All truths burn bright and clear. I’m still waiting in the dark.
Everly Monteith has traded her life of glitter, parties, and self-destruction for waitressing at a Parisian café. She’s put the tragedy that sent her across the Atlantic in the past—until her toxic ex shows up and sends her reeling once more. Her fresh start begins slipping away until a smug British war correspondent crashes her party. But falling for Beckett means letting down her guard, something that might pull them both into the dark.
There are beautiful lies in this world, and it takes me being chased through a hallway at a rave to decide this girl is one of them. But even the most beautiful lies aren’t worth chasing.

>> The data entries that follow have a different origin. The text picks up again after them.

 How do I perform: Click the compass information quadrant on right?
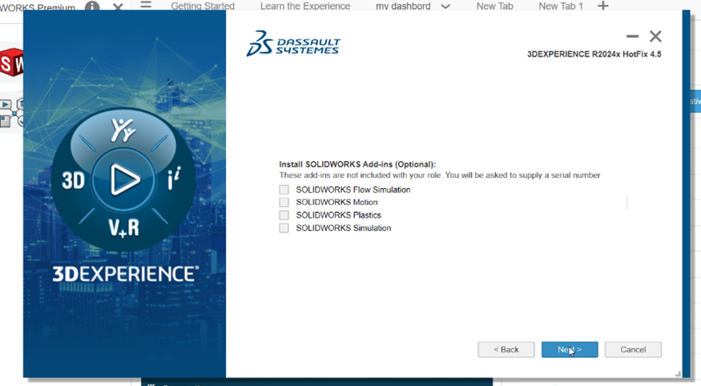(172, 180)
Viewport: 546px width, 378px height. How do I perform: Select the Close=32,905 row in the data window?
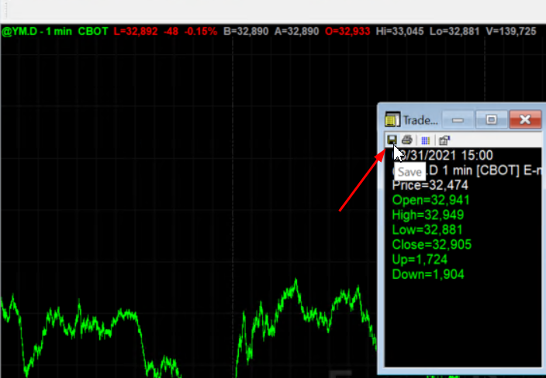(x=432, y=245)
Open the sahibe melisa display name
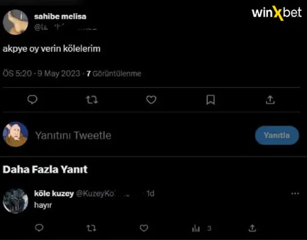 click(x=60, y=16)
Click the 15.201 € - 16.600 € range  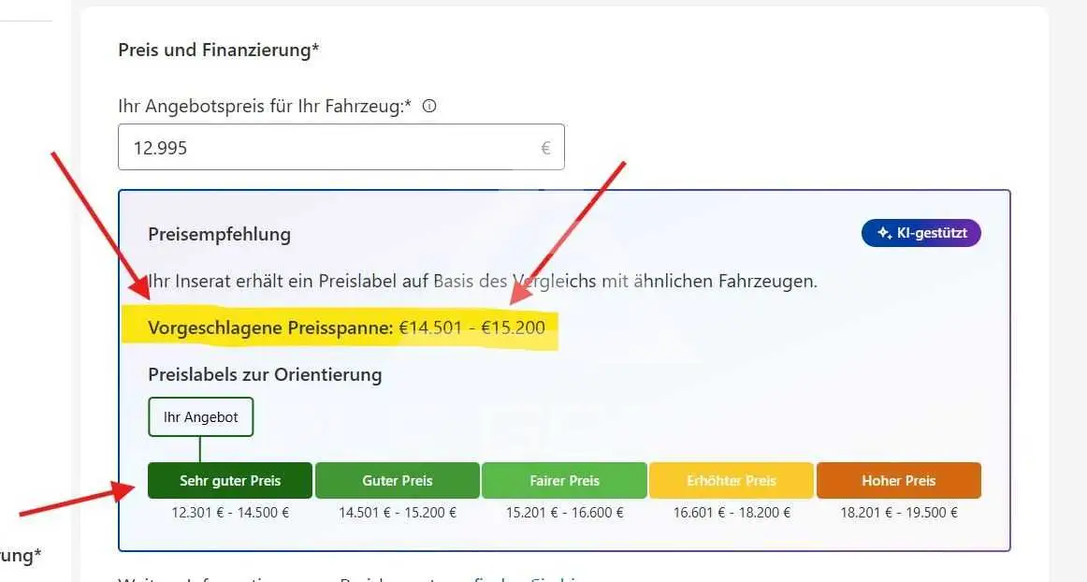pyautogui.click(x=564, y=513)
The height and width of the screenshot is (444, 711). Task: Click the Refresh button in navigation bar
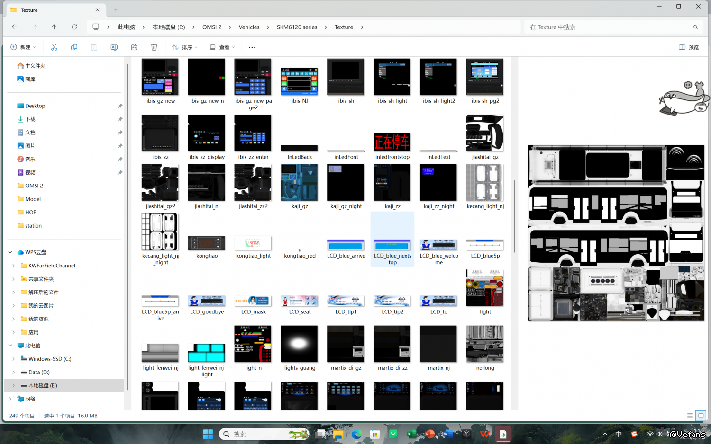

Twenty-five-year-old Beckett Reid is forced into sabbatical after being kidnapped on assignment in Afghanistan. Back in Paris, he locks himself away to work on a novel, focused on saving his budding journalism career. But when he meets an enigmatic American heiress, his plans are quickly neglected. Everly is the perfect replacement for dangerous war zones, even if she does leave glitter on everything he owns. Reckless and wild, she runs through life making more mistakes than anyone he’s met, but Beckett is determined to fight for her, even if he must face the messy truth that he must fight for himself first.
This is one of those books that messes with your head and shows you how twisted human psyche is.
What we have in this novel is a disaster waiting to happen. Two unbalanced individuals – one on the path of self destruction and the other seeking peace- coming together in what might be the relationship that finally destroys both of them.
To be honest, I don’t really know why I picked this book for review. I think it was the fact that the synopsis hints at a mad who’s been in the army and now deals with PTSD. I’ve read several novels on this theme and enjoyed them so I guess I thought I’ll give this one a try. I sure know I wasn’t expecting what I’ve read here.
There aren’t many characters . Just the main ones and a small number of what I call “background characters” and it’s actually easy to keep up with the story.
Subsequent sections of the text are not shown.